Tuesday 27 April 2010

Carol Ann Duffy

Mercredi 6 mai 2009

L’actrice

Femme poète, gay et au service de la reine d’Angleterre. La Poet Laureate met fin à 341 ans de machisme. à Londres

La Cour d’Angleterre vient de nommer sa nouvelle plume officielle. Et, pour la première fois en quatre siècles, surprise, c’est une femme, et pas n’importe laquelle…

Carol Ann Duffy, une poète écossaise, dont les œuvres jouissent d’un bel engouement populaire et d’une solide reconnaissance des critiques – elle dit « aimer les mots simples » même si elle reconnaît « les utiliser d’une façon compliquée » – est non seulement la première lauréate de ce XXIe siècle (son prédécesseur Andrew Motion avait été nommé en 1999), mais elle est aussi la première femme à être désignée poète officielle de la Reine.

Après 341 ans de domination mâle sur la fonction (qui revint à Wordsworth, à Alfred Tennyson, à Ted Hughes…), c’est donc au tour d’une poète d’occuper cette charge. Poète qui s’affiche homosexuelle, de surcroît.

C’est d’ailleurs cette préférence sexuelle qui avait, officieusement, « justifié », en 1999, le refus de Tony Blair de la voir accéder à ce poste alors qu’elle partait grande favorite. Son homosexualité et sa relation avec la poète écossaise Jackie Kay furent prétextées comme une possible « source d’inquiétude » : qu’aurait pensé l’Anglais moyen ?

Mais les mœurs changent… et Carol Ann aussi. Celle qui déclarait en 1999 « ne pas vouloir faire ça » a finalement accepté la mission, et pour dix ans.

« Puisqu’ils n’avaient jamais eu de femme » et dans un souci de reconnaissance des femmes poètes, Carol Ann Duffy a donc dit oui. Mais elle a tenu à préciser qu’elle n’écrirait que « sur ce qui l’inspire ». Elle envisage d’ailleurs de consacrer les 5.750 livres reçues grâce son nouveau titre à la Société de la Poésie à la création d’une récompense qui serait décernée à la « meilleure œuvre poétique de l’année ». « J’ai pensé qu’il était mieux de rendre à la poésie ce qui lui revenait », explique-t-elle.

Ce qui ne l’empêchera pas de profiter de ses nouvelles prérogatives : elle aura le plaisir de déguster les quelque 600 bouteilles de sherry qu’elle a demandé de recevoir à l’avance – son prédécesseur les avait attendues vainement.

Cela dit, les récompenses, elle connaît : en 1995, elle fut nommée officier de l’ordre de l’Empire britannique, et commandant du même ordre en 2002.

Celle que Gordon Brown considère comme une « véritable poète brillante et moderne » est née le 23 décembre 1955 à Glasgow.
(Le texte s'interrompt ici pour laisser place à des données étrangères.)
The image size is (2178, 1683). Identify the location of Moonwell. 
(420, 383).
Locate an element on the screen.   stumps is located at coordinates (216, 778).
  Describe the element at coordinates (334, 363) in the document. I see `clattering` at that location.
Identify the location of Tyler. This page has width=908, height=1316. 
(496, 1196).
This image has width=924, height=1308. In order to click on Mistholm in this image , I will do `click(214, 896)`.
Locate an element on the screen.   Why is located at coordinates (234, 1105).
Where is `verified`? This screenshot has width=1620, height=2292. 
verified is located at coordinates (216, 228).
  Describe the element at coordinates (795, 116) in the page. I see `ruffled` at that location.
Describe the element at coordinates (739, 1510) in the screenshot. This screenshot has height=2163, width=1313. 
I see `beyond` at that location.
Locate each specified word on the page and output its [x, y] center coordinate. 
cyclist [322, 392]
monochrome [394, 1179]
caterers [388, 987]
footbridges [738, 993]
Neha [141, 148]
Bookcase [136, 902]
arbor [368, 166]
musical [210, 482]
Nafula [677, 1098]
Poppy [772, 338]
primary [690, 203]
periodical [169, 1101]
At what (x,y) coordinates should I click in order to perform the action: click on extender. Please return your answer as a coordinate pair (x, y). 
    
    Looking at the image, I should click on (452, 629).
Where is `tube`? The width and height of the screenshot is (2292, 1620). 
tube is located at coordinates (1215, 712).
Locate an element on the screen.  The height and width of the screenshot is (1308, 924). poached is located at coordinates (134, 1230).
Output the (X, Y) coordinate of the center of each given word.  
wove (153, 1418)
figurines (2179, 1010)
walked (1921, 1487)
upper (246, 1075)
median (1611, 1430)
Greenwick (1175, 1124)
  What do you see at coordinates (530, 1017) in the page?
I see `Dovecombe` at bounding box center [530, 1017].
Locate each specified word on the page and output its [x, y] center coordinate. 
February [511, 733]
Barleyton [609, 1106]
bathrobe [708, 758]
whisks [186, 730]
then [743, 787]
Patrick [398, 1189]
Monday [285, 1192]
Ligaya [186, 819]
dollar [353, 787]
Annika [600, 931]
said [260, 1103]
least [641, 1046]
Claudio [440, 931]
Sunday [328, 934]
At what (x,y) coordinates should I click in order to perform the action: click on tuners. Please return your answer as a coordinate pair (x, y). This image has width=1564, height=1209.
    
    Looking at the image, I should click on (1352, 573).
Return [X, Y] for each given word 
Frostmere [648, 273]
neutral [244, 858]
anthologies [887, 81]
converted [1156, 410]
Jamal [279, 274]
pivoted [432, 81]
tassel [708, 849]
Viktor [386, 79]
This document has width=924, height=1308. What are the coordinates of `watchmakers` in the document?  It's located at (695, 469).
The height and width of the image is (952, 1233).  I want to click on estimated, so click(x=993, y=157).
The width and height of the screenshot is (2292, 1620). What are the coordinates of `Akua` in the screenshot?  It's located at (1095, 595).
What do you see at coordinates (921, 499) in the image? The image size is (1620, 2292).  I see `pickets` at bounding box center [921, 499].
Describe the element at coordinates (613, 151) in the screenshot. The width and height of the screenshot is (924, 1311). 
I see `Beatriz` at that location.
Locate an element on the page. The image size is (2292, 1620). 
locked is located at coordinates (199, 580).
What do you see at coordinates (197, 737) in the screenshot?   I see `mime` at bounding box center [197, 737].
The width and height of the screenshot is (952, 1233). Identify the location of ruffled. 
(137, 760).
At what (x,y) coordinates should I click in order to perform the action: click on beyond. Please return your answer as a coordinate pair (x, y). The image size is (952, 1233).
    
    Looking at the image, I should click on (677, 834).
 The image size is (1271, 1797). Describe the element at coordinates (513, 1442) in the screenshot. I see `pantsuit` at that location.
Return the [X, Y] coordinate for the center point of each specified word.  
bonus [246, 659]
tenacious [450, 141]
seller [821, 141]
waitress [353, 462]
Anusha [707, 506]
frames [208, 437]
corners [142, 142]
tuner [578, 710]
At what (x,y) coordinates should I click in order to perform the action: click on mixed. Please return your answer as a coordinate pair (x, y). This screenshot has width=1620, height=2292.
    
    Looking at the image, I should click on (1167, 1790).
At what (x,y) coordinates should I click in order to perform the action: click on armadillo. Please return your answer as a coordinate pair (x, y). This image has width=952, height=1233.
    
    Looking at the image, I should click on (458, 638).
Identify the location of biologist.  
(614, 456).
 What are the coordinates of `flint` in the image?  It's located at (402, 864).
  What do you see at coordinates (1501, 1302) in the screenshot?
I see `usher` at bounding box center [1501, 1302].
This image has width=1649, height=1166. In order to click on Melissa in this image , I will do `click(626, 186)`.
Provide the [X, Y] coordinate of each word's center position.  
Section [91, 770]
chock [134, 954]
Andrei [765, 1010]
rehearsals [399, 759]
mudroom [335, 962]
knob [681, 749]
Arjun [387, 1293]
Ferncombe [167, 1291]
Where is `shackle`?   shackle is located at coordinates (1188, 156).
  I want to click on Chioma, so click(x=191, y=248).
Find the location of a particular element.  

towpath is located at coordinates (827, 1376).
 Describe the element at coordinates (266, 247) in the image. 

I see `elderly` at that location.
Elle est issue d’une famille peu lettrée, mais ses parents ont ardemment encouragé l’éducation de tous leurs enfants, et Carol Ann Duffy a commencé à écrire très tôt dans la vie.

Elle vit aujourd’hui à Manchester où elle est « directrice de création de l’école littéraire » à l’université Metropolitan. Elle écrit aussi des livres pour enfants, ainsi que des pièces de théâtre. Le temps, le changement et la perte sont ses thèmes de prédilection.

Son œuvre est déjà étudiée dans les cours de littérature et de poésie. Bien qu’on eût pu craindre de ce fait une mythification de son œuvre, elle continue à parler pour les femmes et à servir le féminisme. Ainsi, dans le recueil La femme du monde, elle rend leur place aux femmes, qu’elles soient épouses, amies ou sœurs des hommes célèbres et mythiques qui ont traversé l’histoire à l’instar de Mida, la reine Kong ou encore « Frau Freud ».

Pince-sans-rire, Carol Ann tient à ajouter que son seul point commun avec Philip Larkin, célèbre poète anglais contemporain, est qu’ils sont « tous deux des poètes lesbiens ».

Pour autant, elle refuse un rôle d’icône gay réducteur, et préfère de loin qu’on l’appelle poète et non poétesse.

1955 Naissance à Glasgow.
1977 Elle reçoit le diplôme d’honneur de philosophie à l’université de Liverpool.
1982 Première pièce de théâtre : « Prends mon mari ».
2002 Commandant de l’ordre de l’Empire britannique.
2005 Lauréate du prix T.S. Eliot décerné par la Société du livre de poésie d’une valeur de 10.000 livres pour son recueil « Rapture ».
2007 « The Hat », recueil pour enfants.